Stored records:
######

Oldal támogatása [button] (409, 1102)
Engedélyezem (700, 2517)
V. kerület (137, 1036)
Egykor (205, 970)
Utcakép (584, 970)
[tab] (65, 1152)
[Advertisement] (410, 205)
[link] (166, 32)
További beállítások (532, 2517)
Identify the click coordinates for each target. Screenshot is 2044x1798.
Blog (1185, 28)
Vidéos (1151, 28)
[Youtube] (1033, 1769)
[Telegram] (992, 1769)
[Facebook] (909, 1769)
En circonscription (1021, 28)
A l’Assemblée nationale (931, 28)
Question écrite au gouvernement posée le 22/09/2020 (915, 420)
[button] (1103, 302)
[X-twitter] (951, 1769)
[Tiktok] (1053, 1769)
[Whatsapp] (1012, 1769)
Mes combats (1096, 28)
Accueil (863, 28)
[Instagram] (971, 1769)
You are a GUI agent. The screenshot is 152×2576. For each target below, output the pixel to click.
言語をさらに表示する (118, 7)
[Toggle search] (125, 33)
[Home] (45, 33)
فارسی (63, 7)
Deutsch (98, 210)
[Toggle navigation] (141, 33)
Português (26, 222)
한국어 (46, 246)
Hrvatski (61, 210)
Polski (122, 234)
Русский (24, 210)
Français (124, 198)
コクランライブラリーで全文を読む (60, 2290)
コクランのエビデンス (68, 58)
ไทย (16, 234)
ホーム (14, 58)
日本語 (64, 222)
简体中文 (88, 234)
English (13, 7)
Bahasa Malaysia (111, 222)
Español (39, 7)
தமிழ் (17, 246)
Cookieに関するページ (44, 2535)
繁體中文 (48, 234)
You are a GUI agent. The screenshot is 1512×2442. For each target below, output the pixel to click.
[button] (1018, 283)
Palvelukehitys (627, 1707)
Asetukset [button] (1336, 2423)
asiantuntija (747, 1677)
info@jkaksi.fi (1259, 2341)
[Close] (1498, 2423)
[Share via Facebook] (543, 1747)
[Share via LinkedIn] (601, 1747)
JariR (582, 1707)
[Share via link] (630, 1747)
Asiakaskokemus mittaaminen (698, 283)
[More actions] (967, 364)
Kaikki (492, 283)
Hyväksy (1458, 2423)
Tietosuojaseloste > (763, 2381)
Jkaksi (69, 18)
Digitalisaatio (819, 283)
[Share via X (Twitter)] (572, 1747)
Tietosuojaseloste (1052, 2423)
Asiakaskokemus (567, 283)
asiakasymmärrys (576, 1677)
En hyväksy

######

What lines in the data above contain the word "agent"? Show them all.

You are a GUI agent. The screenshot is 152×2576. For each target below, output the pixel to click.
You are a GUI agent. The screenshot is 1512×2442. For each target below, output the pixel to click.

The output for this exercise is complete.